§ Stored data
__________________________________________________

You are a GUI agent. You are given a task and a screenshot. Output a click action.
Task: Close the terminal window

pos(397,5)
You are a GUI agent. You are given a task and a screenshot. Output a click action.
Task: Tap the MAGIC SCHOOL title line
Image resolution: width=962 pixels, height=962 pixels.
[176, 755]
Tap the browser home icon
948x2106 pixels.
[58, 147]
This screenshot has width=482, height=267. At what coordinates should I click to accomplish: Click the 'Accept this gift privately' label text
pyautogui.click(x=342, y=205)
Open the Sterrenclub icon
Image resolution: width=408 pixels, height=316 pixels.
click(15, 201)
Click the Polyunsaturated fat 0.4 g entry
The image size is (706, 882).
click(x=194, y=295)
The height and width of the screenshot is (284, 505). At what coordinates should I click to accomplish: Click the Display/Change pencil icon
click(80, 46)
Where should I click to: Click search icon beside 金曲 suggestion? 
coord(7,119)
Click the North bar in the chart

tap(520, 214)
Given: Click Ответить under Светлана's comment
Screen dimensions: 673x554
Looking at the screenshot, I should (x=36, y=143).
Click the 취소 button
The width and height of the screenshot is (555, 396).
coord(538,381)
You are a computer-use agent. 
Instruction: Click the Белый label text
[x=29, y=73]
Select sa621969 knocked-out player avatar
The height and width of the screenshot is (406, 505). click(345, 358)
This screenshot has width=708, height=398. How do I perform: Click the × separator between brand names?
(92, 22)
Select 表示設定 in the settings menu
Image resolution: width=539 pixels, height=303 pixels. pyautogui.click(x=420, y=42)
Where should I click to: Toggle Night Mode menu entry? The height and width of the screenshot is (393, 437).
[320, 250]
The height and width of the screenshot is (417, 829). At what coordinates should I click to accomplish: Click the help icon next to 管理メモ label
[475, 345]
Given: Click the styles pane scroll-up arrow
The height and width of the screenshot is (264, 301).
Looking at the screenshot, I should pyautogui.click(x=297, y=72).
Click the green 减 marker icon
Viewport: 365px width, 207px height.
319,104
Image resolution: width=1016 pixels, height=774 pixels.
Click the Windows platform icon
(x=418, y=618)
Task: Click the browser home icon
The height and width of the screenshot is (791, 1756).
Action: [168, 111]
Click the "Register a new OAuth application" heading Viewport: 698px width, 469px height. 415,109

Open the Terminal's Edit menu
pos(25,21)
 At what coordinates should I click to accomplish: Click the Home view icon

__________________________________________________

§ Aim of the task
Transcribe only the lines from the beginning of the entries to the line with "Image resolution: width=1016", inclusive, exactly as written.

§ Task answer
You are a GUI agent. You are given a task and a screenshot. Output a click action.
Task: Close the terminal window

pos(397,5)
You are a GUI agent. You are given a task and a screenshot. Output a click action.
Task: Tap the MAGIC SCHOOL title line
Image resolution: width=962 pixels, height=962 pixels.
[176, 755]
Tap the browser home icon
948x2106 pixels.
[58, 147]
This screenshot has width=482, height=267. At what coordinates should I click to accomplish: Click the 'Accept this gift privately' label text
pyautogui.click(x=342, y=205)
Open the Sterrenclub icon
Image resolution: width=408 pixels, height=316 pixels.
click(15, 201)
Click the Polyunsaturated fat 0.4 g entry
The image size is (706, 882).
click(x=194, y=295)
The height and width of the screenshot is (284, 505). At what coordinates should I click to accomplish: Click the Display/Change pencil icon
click(80, 46)
Where should I click to: Click search icon beside 金曲 suggestion? 
coord(7,119)
Click the North bar in the chart

tap(520, 214)
Given: Click Ответить under Светлана's comment
Screen dimensions: 673x554
Looking at the screenshot, I should (x=36, y=143).
Click the 취소 button
The width and height of the screenshot is (555, 396).
coord(538,381)
You are a computer-use agent. 
Instruction: Click the Белый label text
[x=29, y=73]
Select sa621969 knocked-out player avatar
The height and width of the screenshot is (406, 505). click(345, 358)
This screenshot has width=708, height=398. How do I perform: Click the × separator between brand names?
(92, 22)
Select 表示設定 in the settings menu
Image resolution: width=539 pixels, height=303 pixels. pyautogui.click(x=420, y=42)
Where should I click to: Toggle Night Mode menu entry? The height and width of the screenshot is (393, 437).
[320, 250]
The height and width of the screenshot is (417, 829). At what coordinates should I click to accomplish: Click the help icon next to 管理メモ label
[475, 345]
Given: Click the styles pane scroll-up arrow
The height and width of the screenshot is (264, 301).
Looking at the screenshot, I should pyautogui.click(x=297, y=72).
Click the green 减 marker icon
Viewport: 365px width, 207px height.
319,104
Image resolution: width=1016 pixels, height=774 pixels.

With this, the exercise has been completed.